Puse mi mano sobre la suya, frágil y delicada pero curtida en alegrías y penas y le dije:
- Estoy muy bien. Emocionada…
Ella sonrió y nos quedamos las dos sentadas en aquel banco mirando aquella explosión de belleza. Nos separaban quizá más de 40 años pero nos unía un mismo corazón, sí, sin duda. Se levantó lentamente, cogió su bastón y con la misma sonrisa infantil de mi hija pequeña se despidió.
La observé alejarse y deseé con todas mis fuerzas llegar a su edad con esa misma sonrisa, con esas mismas manos, con esa compasión ante unas lágrimas ajenas.

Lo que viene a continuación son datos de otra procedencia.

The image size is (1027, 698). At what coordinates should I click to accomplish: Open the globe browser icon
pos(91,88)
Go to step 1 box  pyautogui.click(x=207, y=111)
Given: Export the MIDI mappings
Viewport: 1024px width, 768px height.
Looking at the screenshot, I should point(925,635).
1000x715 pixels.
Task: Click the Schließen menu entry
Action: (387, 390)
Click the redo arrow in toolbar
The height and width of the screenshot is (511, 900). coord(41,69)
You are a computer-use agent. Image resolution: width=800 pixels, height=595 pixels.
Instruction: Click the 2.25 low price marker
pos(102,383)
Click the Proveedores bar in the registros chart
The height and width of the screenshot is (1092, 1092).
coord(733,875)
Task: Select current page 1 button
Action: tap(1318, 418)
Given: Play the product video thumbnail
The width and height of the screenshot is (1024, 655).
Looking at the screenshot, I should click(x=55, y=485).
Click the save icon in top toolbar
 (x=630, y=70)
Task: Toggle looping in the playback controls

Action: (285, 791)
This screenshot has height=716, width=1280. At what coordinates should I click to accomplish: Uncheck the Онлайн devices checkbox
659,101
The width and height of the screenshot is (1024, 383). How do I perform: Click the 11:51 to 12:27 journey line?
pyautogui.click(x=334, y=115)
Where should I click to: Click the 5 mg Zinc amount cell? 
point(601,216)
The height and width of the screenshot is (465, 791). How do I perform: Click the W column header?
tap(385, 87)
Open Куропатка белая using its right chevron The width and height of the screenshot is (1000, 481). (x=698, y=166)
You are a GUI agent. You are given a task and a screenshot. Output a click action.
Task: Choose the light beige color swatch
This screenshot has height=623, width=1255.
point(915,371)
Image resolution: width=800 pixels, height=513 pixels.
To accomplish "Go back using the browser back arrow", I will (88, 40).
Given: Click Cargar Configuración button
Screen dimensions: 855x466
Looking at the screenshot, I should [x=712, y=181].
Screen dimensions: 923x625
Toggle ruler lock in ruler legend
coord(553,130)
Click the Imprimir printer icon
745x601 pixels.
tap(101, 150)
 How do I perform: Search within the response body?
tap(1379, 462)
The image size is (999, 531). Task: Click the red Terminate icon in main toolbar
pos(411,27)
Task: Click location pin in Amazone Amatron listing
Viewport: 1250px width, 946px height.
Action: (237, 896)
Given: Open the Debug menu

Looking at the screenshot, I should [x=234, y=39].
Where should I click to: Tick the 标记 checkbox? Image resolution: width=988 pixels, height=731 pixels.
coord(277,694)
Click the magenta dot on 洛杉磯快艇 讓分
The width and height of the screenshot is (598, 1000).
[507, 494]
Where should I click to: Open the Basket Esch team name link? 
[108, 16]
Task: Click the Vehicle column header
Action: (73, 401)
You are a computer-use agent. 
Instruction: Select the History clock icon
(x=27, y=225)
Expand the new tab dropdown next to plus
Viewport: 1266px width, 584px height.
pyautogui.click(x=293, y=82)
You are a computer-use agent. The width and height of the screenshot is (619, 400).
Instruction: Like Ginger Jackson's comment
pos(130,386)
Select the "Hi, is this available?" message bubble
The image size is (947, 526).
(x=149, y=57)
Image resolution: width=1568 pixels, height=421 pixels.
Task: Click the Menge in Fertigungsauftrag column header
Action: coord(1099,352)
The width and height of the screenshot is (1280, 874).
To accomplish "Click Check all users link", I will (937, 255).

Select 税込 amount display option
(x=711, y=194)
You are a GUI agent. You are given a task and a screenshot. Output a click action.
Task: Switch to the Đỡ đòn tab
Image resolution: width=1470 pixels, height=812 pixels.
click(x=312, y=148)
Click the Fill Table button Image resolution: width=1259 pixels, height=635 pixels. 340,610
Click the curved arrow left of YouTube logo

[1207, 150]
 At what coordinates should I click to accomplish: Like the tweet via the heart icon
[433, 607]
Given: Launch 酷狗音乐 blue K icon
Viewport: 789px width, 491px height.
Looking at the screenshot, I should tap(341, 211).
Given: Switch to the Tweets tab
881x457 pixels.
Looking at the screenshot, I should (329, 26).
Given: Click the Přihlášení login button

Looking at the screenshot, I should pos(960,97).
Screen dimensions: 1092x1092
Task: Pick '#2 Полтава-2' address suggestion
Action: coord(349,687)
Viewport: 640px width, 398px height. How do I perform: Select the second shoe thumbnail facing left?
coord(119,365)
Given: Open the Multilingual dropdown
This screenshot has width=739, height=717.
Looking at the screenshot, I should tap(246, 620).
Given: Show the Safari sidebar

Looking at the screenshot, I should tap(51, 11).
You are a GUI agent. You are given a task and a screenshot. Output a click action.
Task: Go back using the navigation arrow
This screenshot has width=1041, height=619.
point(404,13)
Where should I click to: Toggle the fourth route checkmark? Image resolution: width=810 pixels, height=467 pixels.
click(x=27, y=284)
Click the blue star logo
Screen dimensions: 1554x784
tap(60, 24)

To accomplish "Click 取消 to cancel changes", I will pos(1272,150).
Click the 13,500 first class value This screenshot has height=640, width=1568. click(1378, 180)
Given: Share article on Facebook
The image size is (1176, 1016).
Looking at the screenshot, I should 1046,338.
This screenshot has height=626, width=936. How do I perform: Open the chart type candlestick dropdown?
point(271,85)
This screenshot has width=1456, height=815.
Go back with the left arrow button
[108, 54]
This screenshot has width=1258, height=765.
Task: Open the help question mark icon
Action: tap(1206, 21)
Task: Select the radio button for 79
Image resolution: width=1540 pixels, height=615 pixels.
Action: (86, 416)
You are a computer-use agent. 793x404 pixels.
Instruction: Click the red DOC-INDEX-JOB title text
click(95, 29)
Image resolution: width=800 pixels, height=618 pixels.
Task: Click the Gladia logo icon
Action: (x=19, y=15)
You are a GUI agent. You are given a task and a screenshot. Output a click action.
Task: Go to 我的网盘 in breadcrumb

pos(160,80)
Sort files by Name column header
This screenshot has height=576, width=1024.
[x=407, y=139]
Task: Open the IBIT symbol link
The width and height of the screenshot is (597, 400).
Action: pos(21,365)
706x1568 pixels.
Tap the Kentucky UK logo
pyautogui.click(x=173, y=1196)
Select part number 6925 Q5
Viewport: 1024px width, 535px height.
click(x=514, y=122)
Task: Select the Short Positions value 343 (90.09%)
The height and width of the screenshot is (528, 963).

Cuando recogí a los niños del colegio, mientras merendábamos en la cocina, les dije:
- Niños, prometedme que nunca os olvidaréis de vivir.
Les dije esto aún sabiendo que no lo iban a entender, pero me gusta hacerlo; sus respuestas siempre son sorprendentes.
- Hombre mamá, ¡eso no se olvida! ¡Si el corazón hace pum-pum-pum seguimos vivos! – contestó con su lógica aplastante.
- Cierto cariño, me refiero a VIVIR DE VERDAD.
- ¿Y qué es vivir de verdad? – preguntó curiosa mi hija.
- Vivir de verdad es que a pesar de que cuando seáis mayores estéis cansados, estresados, ocupados y rodeados de mucha gente, no debéis olvidaros nunca de abrazar como abrazáis ahora, con todo vuestro cuerpo, besar como besáis ahora, haciendo mucho ruido, jugar como jugáis ahora, por diversión. No os olvidéis de soñar, soñar a lo grande y alto. Nunca dejéis de sentir, de llorar si os embarga la pena, de reír a carcajadas si algo os hace mucha gracia, de pensar en los demás, de ayudar, de colaborar, de emocionarse, de leer como leemos cada noche, de inventarnos canciones como hacemos ahora en el coche, de compartir, de disfrutar, de viajar y de dar gracias por tener todo lo que tenemos. Eso es vivir de verdad.